Andy took the final pitch Rap (4b) as out first route. It was his first sea cliff lead and quite an intersting route trying to make sure you get in enough gear and extend it well. On the top we decided that all in all it wasn't so bad and I suggested that we do Lighthouse arete (VS 4c). As the sea was bad I opted to avoid the first belay and head to the second ledge. This entailed a crazy slanting abseil across the cliff and I built a hanging belay above the ledge. This proved to be a mistake the ledge was actually dry and out of reach of the sea. As I unclipped from the abseil rope I stupidly let go and it got carried off by the wind, stranding me hanging at the base of the cliff and without having let Andy know I was off the rope so he could come down.

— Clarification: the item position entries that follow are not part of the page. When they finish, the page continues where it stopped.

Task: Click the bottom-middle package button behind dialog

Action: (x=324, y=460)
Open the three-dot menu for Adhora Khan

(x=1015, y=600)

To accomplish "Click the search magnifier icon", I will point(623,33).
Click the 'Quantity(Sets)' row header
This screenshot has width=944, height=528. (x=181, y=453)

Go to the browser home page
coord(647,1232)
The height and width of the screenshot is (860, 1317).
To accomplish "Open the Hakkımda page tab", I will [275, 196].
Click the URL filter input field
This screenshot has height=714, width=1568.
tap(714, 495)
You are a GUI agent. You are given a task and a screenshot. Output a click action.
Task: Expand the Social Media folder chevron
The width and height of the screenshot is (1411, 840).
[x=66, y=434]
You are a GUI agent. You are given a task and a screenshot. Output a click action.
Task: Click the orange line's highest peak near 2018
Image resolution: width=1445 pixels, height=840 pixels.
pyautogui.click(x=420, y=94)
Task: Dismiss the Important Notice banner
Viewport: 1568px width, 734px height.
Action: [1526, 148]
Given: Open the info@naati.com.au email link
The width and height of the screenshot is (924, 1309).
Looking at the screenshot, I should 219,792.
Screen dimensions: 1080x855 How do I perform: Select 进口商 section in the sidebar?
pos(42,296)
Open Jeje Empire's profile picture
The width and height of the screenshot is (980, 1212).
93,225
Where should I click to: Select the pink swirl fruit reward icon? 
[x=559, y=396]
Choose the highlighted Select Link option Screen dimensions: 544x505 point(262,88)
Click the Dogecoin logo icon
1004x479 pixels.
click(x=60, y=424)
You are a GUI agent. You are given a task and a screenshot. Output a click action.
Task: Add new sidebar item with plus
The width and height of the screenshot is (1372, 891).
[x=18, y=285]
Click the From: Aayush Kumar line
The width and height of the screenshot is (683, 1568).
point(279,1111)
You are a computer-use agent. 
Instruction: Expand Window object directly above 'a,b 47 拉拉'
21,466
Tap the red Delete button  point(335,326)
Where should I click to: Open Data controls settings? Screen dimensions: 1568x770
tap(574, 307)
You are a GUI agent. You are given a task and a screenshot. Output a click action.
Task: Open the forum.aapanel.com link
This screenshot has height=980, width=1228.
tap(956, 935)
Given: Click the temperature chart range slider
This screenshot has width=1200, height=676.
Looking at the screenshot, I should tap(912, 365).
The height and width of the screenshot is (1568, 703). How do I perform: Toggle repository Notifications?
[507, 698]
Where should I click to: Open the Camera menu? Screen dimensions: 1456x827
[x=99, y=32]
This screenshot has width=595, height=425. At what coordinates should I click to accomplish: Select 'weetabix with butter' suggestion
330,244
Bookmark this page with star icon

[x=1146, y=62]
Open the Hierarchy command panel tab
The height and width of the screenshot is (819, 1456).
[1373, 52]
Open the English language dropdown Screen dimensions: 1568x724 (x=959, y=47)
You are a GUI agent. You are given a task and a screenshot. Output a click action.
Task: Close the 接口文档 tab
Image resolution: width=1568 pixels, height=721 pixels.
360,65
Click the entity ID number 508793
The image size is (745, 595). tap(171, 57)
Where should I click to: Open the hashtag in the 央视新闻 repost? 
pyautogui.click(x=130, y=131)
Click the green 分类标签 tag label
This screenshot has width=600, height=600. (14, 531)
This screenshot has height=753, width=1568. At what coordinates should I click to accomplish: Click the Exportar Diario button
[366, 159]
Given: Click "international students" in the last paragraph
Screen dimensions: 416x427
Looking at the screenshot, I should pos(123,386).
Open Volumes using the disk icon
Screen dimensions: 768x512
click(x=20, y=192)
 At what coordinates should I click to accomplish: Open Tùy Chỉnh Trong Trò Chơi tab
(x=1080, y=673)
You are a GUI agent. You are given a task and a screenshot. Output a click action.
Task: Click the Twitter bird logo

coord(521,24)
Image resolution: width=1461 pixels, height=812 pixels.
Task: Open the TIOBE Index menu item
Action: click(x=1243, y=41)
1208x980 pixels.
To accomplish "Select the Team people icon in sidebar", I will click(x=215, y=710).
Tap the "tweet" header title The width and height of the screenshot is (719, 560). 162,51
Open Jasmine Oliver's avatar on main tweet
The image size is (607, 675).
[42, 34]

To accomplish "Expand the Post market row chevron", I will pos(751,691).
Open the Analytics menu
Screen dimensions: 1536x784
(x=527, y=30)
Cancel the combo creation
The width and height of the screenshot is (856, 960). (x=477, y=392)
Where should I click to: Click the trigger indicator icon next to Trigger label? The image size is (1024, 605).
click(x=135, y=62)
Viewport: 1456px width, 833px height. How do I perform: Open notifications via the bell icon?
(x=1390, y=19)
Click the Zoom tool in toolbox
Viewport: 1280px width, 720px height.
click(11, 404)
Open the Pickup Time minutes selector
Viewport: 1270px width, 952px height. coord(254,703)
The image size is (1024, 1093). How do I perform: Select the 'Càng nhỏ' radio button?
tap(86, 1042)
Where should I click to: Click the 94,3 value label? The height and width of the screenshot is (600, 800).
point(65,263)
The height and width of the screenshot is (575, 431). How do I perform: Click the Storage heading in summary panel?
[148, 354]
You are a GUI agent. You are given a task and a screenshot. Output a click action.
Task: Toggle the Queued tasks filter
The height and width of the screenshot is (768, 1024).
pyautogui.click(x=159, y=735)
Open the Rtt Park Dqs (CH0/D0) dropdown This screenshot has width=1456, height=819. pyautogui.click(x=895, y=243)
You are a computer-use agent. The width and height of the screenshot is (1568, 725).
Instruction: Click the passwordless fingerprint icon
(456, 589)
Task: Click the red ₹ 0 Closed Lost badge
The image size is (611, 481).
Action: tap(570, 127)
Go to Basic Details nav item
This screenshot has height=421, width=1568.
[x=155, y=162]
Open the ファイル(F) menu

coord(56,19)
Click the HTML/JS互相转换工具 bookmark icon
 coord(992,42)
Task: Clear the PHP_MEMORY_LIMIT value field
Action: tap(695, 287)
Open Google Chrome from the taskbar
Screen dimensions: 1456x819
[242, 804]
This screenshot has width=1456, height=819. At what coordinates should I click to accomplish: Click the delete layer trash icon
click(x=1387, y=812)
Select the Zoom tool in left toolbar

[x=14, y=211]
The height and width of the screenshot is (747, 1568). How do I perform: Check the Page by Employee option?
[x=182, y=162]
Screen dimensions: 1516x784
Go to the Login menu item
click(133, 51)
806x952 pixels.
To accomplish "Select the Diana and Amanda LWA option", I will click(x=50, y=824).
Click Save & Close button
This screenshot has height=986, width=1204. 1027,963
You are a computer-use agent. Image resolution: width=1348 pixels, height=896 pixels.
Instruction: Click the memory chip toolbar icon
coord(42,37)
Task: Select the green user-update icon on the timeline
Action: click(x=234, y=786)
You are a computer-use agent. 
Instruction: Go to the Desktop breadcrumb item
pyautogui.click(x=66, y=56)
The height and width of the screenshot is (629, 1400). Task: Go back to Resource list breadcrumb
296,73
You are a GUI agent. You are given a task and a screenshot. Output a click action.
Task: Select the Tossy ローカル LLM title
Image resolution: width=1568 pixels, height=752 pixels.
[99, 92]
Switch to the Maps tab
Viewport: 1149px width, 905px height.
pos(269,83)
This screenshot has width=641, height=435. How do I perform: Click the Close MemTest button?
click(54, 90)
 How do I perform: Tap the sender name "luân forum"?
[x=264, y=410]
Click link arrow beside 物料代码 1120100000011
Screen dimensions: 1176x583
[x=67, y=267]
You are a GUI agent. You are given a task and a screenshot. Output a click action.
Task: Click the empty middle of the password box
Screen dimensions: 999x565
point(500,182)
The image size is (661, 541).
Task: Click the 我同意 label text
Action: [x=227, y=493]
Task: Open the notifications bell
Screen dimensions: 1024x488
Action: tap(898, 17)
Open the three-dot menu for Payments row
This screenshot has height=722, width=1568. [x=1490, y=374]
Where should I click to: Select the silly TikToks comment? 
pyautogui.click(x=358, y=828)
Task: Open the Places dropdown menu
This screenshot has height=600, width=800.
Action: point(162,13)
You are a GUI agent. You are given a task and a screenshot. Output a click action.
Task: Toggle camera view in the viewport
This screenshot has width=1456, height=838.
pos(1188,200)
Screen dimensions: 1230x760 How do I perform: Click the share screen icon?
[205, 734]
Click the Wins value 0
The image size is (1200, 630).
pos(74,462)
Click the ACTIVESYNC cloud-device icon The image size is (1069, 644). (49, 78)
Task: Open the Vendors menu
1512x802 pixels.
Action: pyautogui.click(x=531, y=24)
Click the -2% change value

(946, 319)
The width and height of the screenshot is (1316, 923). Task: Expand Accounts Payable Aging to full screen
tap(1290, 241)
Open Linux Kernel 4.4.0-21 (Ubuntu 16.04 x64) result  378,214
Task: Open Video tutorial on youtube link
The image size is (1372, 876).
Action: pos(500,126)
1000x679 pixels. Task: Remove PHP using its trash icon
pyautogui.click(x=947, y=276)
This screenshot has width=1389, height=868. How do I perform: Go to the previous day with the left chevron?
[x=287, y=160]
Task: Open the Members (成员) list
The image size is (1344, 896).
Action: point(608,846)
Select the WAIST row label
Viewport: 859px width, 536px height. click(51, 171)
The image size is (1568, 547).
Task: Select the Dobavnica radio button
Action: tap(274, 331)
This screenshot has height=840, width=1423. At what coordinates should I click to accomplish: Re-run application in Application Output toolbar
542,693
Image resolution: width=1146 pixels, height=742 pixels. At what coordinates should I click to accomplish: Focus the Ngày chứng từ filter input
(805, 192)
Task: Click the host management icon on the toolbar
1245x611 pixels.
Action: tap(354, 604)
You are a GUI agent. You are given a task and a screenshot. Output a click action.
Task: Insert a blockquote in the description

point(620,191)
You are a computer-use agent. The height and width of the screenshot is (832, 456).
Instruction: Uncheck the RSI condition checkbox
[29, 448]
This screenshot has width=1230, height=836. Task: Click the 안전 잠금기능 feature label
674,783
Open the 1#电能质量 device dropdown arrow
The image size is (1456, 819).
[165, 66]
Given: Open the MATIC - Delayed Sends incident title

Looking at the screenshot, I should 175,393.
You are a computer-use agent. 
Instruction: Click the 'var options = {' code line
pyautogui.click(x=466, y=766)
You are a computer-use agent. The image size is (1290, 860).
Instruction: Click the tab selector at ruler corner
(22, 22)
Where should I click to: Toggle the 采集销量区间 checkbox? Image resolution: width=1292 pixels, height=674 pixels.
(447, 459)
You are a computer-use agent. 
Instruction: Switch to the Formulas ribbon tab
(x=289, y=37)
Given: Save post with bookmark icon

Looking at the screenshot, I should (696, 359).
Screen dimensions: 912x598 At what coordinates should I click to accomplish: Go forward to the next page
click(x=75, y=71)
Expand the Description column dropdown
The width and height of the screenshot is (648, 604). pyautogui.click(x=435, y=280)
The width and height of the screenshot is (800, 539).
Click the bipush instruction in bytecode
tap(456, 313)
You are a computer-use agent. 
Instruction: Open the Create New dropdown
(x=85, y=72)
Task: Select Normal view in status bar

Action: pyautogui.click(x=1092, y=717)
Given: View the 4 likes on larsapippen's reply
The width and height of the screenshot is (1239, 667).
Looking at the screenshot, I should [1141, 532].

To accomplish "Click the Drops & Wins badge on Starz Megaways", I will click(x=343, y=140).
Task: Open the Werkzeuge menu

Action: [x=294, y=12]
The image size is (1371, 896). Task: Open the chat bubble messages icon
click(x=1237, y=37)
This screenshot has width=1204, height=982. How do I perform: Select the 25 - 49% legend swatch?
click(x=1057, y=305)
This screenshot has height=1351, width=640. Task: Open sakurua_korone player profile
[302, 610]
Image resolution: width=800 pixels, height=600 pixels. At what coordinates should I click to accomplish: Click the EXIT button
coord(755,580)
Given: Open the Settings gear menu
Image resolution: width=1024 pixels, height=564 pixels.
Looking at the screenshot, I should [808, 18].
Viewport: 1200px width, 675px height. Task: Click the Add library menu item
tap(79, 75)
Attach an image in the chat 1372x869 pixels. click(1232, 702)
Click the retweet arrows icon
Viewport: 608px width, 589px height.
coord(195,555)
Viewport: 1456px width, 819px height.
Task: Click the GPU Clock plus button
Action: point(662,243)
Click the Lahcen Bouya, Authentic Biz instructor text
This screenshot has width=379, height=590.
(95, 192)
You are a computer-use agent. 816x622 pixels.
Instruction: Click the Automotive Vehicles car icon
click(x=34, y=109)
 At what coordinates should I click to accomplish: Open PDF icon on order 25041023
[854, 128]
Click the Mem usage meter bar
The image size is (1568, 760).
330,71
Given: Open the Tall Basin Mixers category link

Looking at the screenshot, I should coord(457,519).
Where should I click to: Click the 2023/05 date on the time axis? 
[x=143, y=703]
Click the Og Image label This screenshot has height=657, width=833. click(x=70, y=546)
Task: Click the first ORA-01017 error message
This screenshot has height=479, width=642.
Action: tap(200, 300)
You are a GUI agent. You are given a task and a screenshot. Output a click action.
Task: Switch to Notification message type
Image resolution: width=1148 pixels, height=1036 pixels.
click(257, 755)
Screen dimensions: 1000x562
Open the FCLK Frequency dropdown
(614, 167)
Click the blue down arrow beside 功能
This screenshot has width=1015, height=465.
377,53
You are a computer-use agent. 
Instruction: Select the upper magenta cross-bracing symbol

So I dangled away yelling into the wind but Andy didn't come down. In the end I got my phone out and sent him a message, I realised I'd only been there 30 minutes but it felt like hours. Andy didn't actually get my message but just got bored of waited and came down the rope anyway to see where I'd got to. I sent him straight to the ledge and he built his belay and I stripped out my unnessessary hanging one, I joined him
and we flaked out the ropes and I set off... as anothe rain storm hit! I climbing as fast as I could while remaining save (I ploughed in alot of gear as I was afraid of slipping off on the wet rock) and got a niche about half way up the pitch. Here out of the wind and rain I belayed and brought up a soaking Andy. He was soaked but still smiling!

Again the weather cleared up and the strong wind dried the rock allowing me to finish my pitch. We swapped leads and Andy took to final to the belay. By now the hero factor was running low so we decided to head back to Llanberis for a victory meal at Pete's. This was then followed by a Lecture by Katherine Shirrmacher at Plas-y-Brenin. Eventually we decided that we should probably find somewhere to sleep. Eric's camping barn seemed a good plan meaning breakfast at erics and climbing on Tremadog, plus the weather was looking a little dodgy so a dry night sleep would have been nice. We arrived at Eric's nice and late to find the cmaping barn booked out, so up went the tents and down to the Golden Fleece for a cheeky pint.

Sunday morning and it was dry! God bless Tremadog. Andy hadn't climbed here either so I spoilt him and headed for Merlin Direct (HVS 5a) as our first route. I let him take the first pitch and the cheeky fellow belayed below the crux! Clearly the hero factor was so high today! He brought me up and I lead a 10ft pitch to the actual belay. Joining me, I salivated over the crack climb that starts off the pitch. I've been wanting to do this route for quite a while (ever since I did Merlin original with Rob). It was an awesome climb starting off with a crack (which I jammed not laybacked) then this petered out to some face holds before a shift left to gain the thin cracks to finish. I dropped 1 wire fumbling around on the final section but shot up it with no problem. Tremadog definatly takes nut protection over cams!. Andy agreed what a good route it was and we headed for something else.

As our hero factor was feeling pretty low we picked "One Step in the Clouds" (VS 4c). I really was spoiling Andy with his first trip but I gave him the 1st and last pitches saving the middle pitch for me. Again a pitch I've been wanting to lead myself for while. Andy took the first pitch and was slightly stumped by the hand jam crack finish. I seem to rememeber having much smaller hand last time I did this route as my hands didn't fit this time. I took the second pitch which was a delight (I also realised carry up my gogarth rack was not requires as a rack of wire would have sufficed!). Seriously this route ios one of the gems of Tremadog and needs to be done. I hung around in my belay snuggled up in my belay jacket and sent andy off up the final pitch. We abseiled off grim wall in the end, with the ropes just reaching on stretch!

All in all a good weekend, I'll apologise for the photos but like I've said my camera is a little broken so I don't quite know what I'm shooting!